**Work instructions**
Copy every line from the one that holds "You are a GUI" to the end of the records below, exactly and with nothing else, but without any pictures.

[Stored data entries]
::::::::::

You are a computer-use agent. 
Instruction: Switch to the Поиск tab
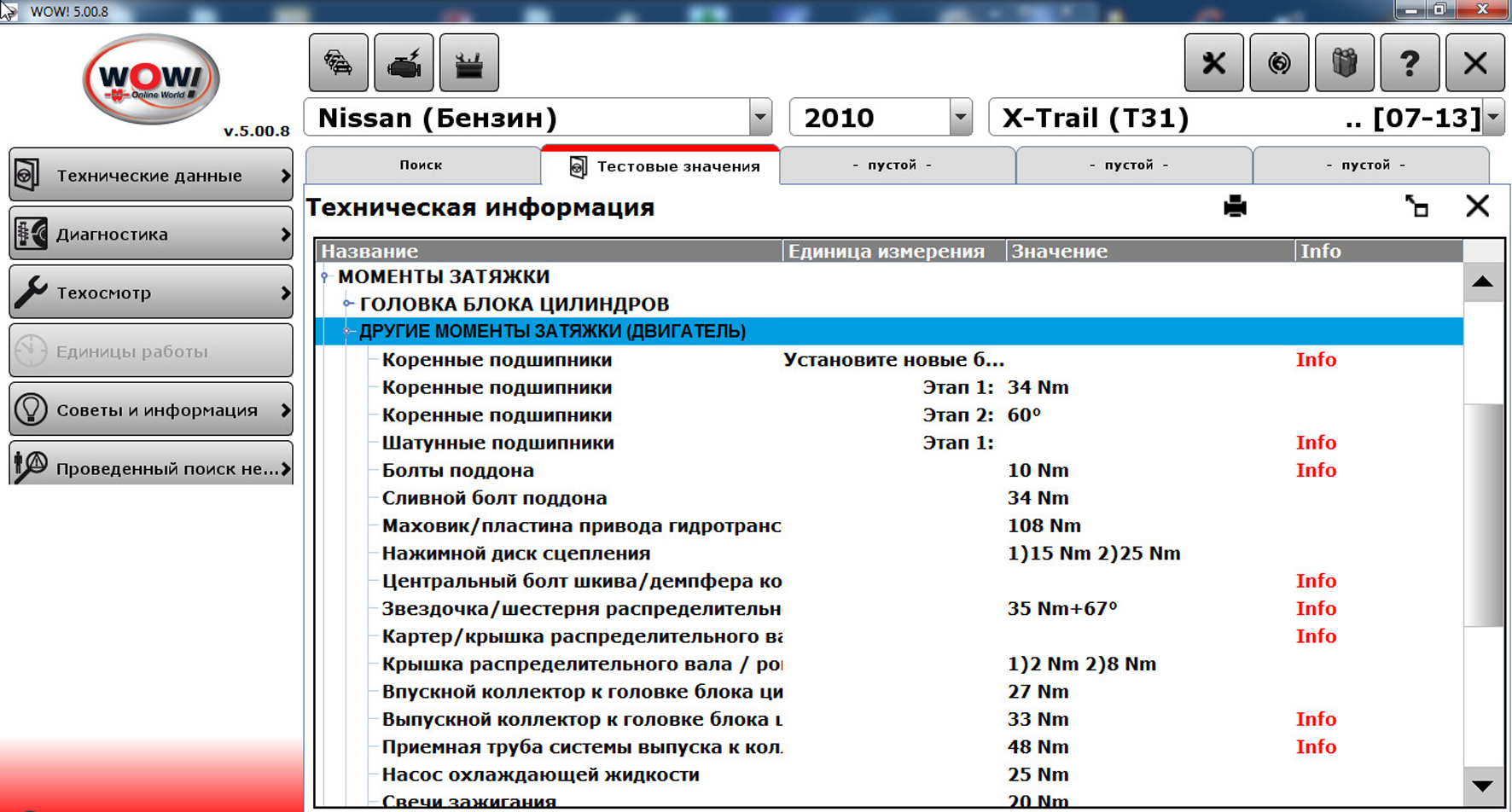pos(422,165)
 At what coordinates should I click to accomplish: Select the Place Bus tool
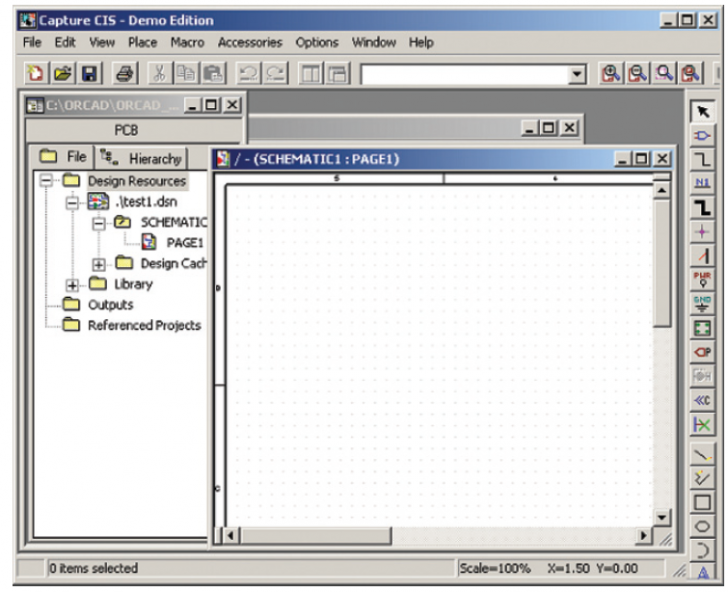(x=702, y=207)
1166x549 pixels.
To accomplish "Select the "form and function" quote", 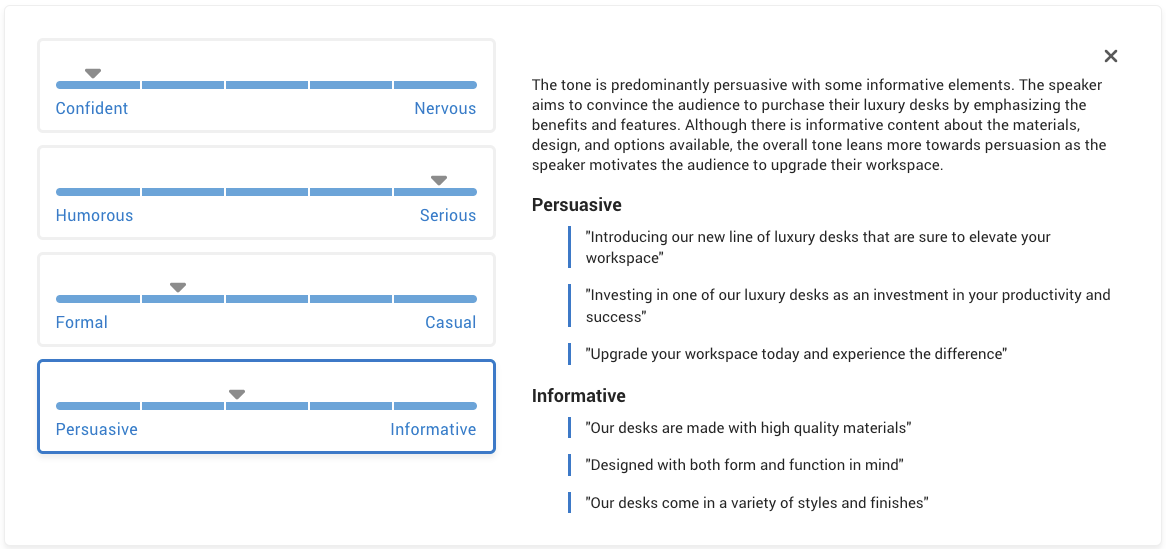I will (745, 465).
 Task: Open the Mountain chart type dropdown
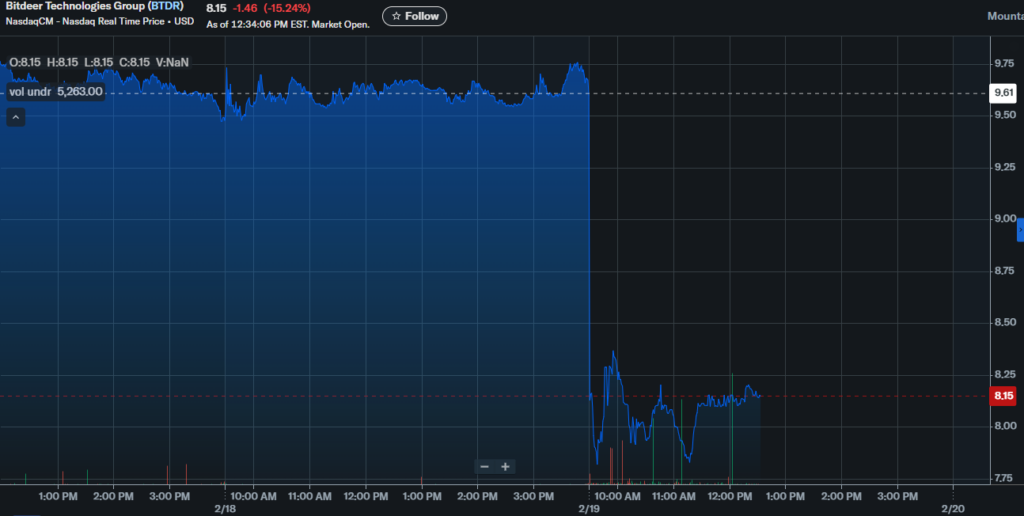(1005, 16)
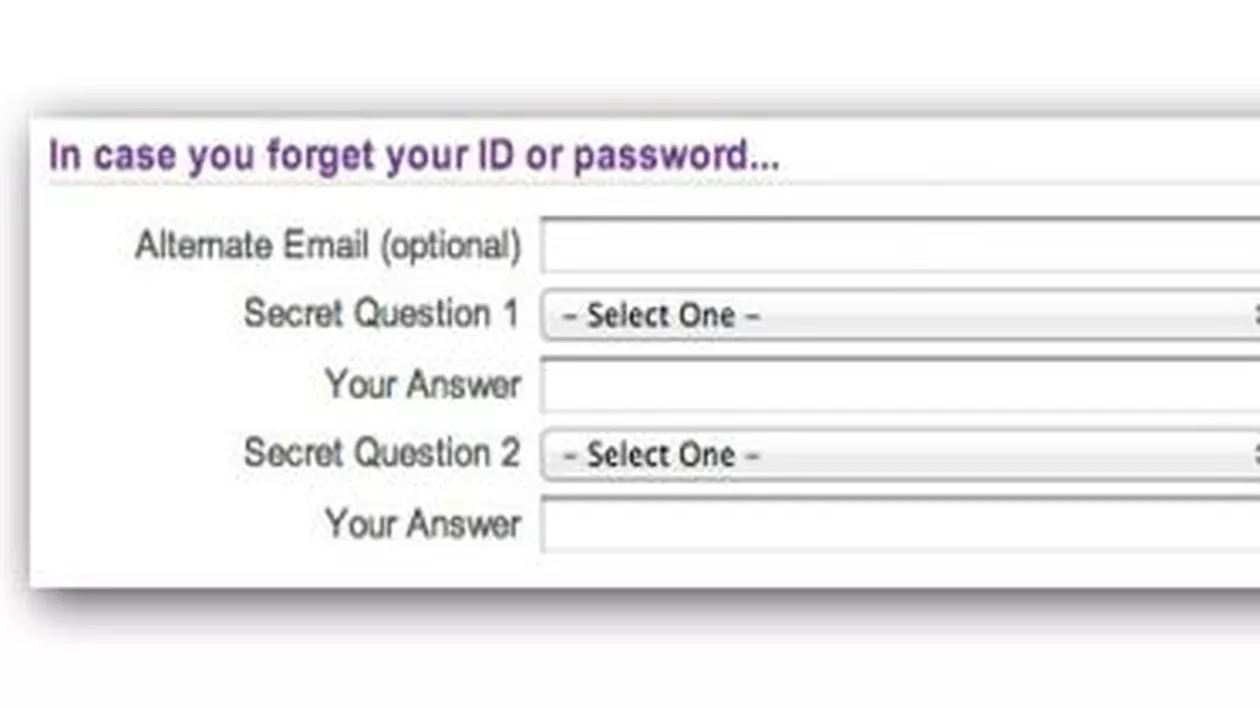Select "- Select One -" text in Secret Question 2

point(661,455)
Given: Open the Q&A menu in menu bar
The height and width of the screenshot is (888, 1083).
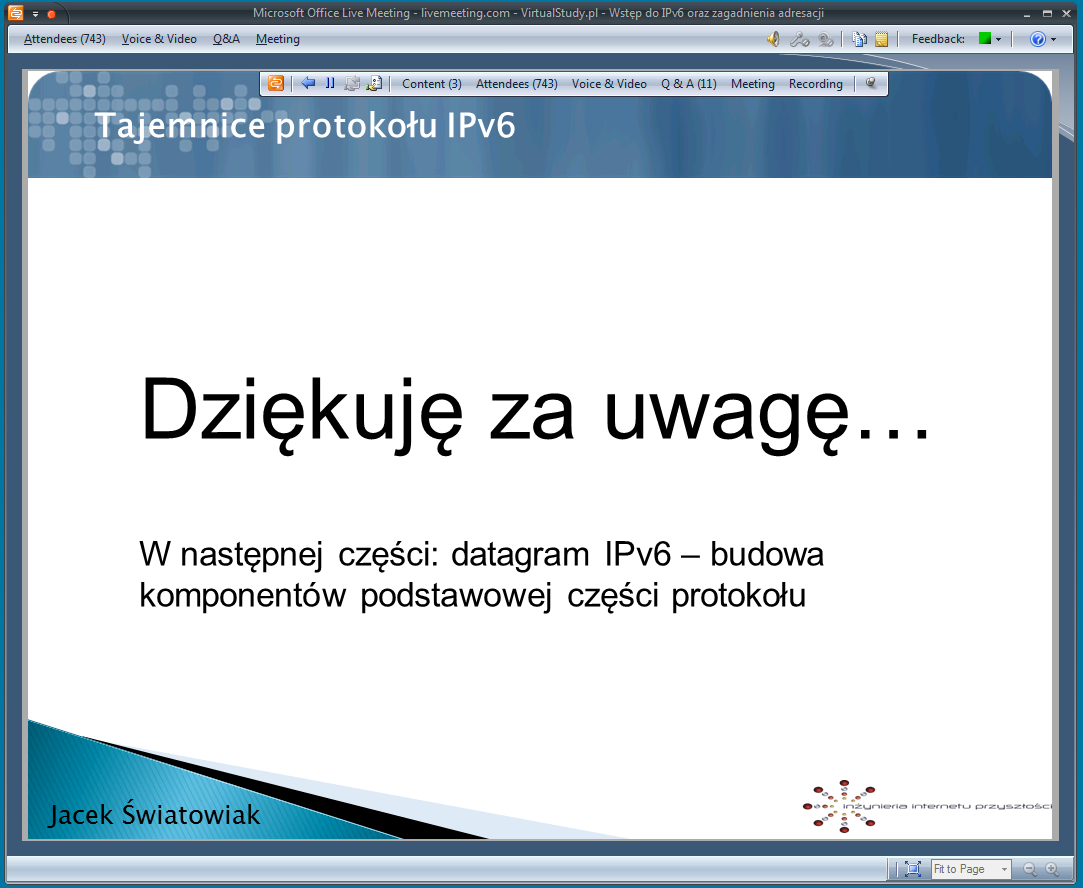Looking at the screenshot, I should click(x=226, y=39).
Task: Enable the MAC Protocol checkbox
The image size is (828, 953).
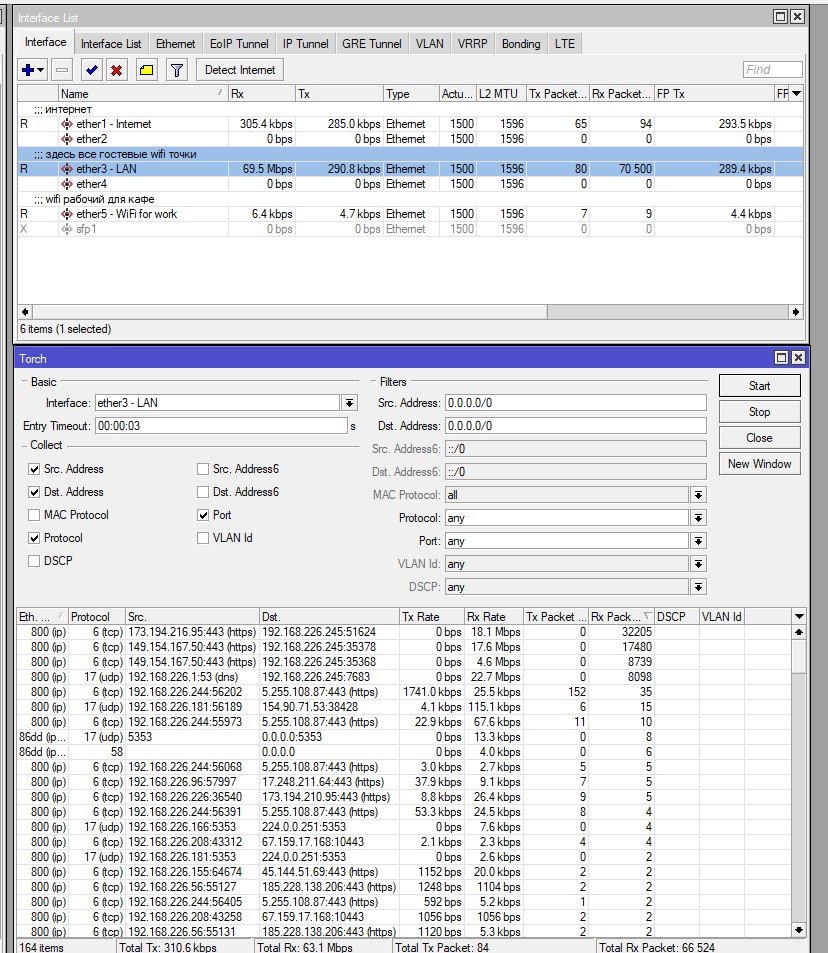Action: (35, 515)
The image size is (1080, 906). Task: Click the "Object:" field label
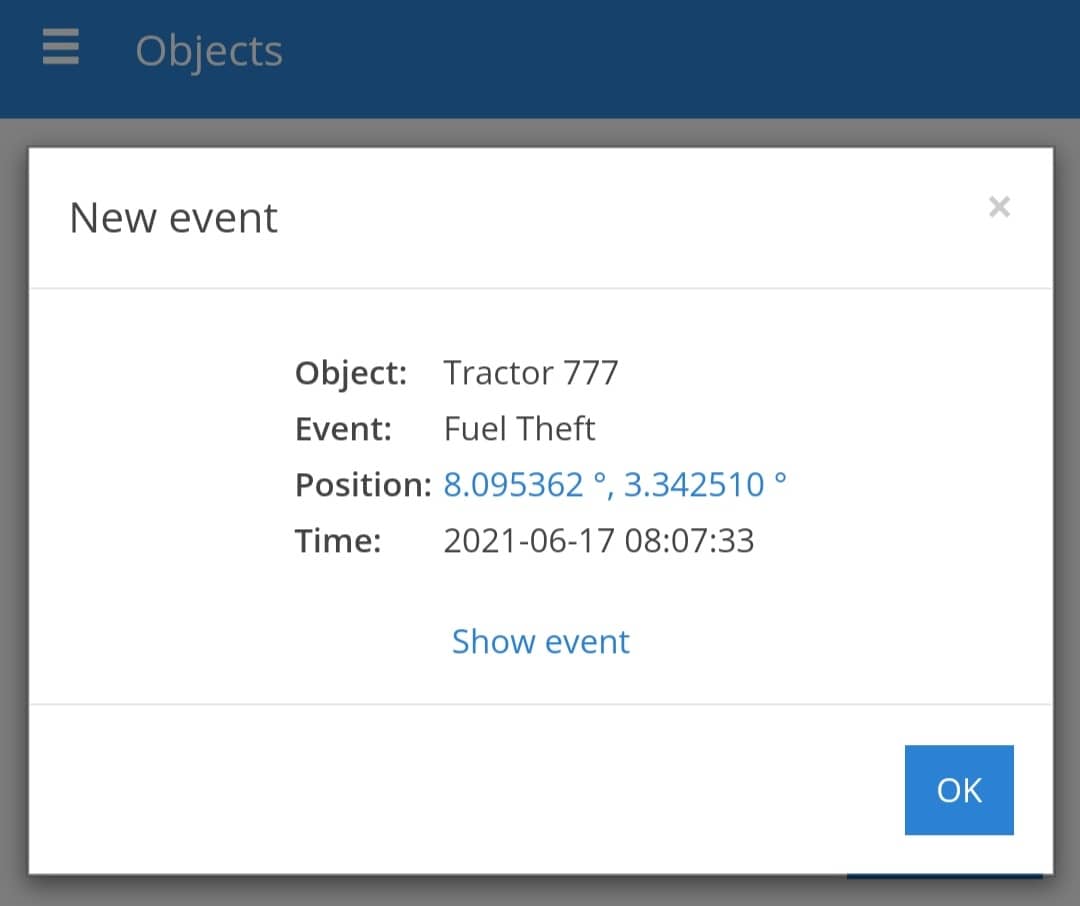[351, 373]

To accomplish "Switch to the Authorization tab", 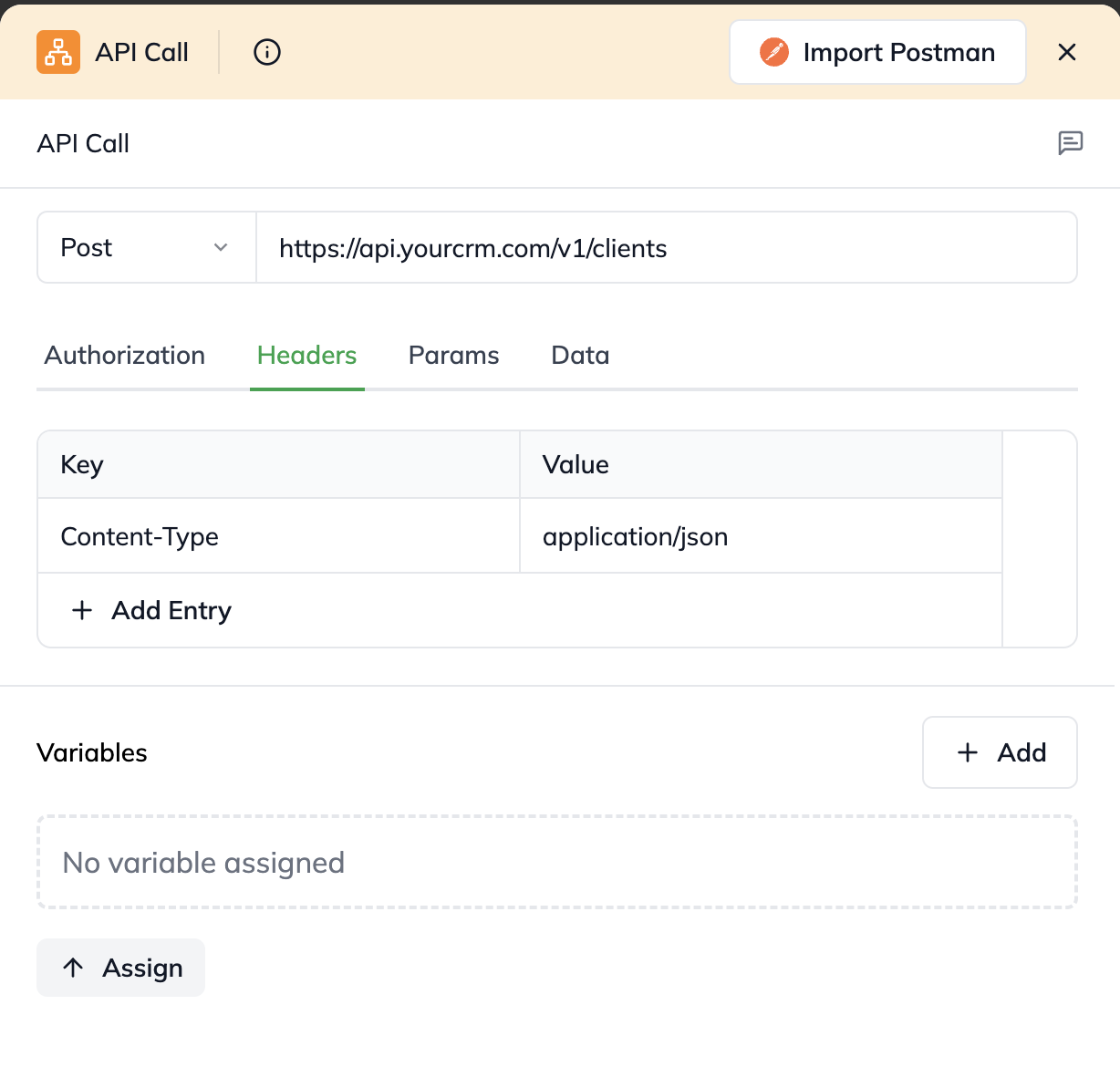I will click(x=125, y=356).
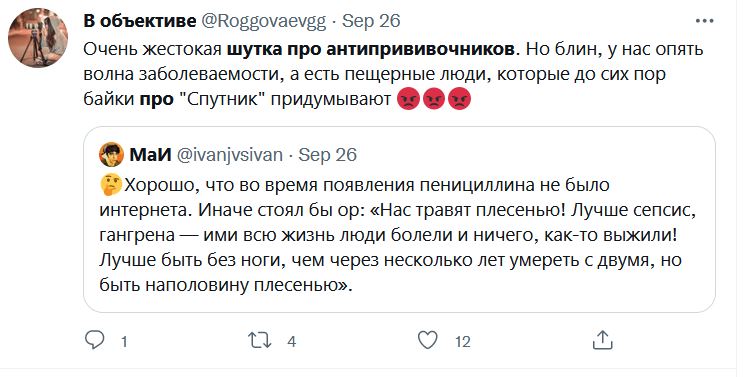Click the first angry face emoji
753x377 pixels.
point(409,100)
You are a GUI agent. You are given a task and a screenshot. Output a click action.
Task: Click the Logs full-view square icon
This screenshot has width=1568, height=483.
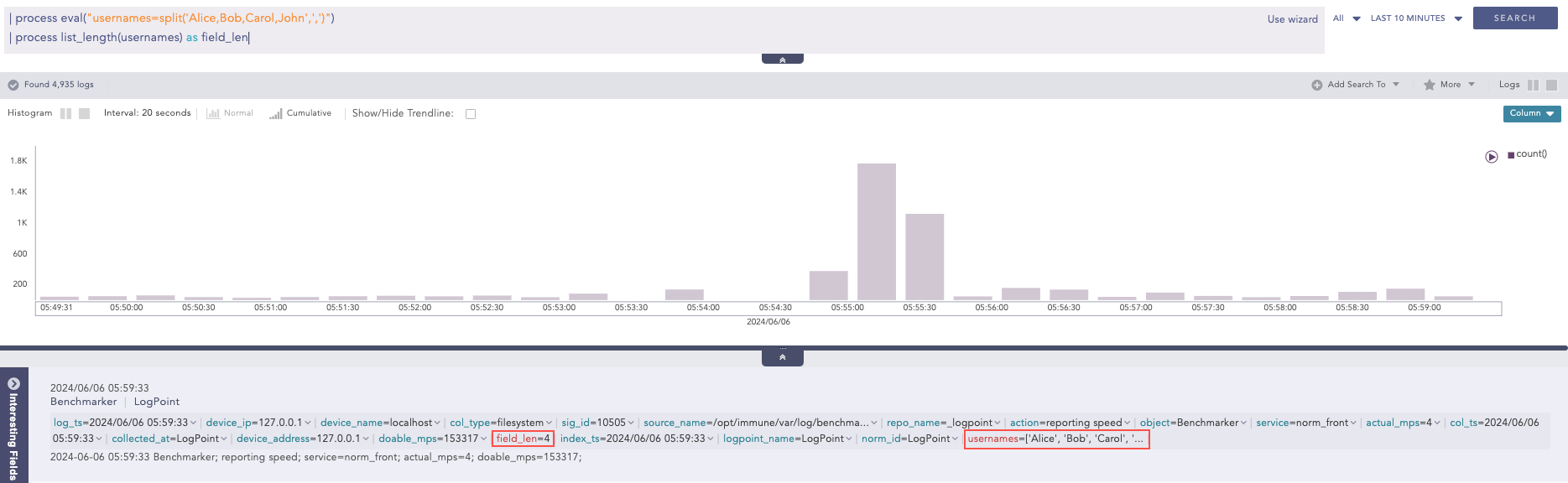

::::::::::

**Result**
You are a GUI agent. You are given a task and a screenshot. Output a click action.
Task: Click the Logs full-view square icon
This screenshot has width=1568, height=483.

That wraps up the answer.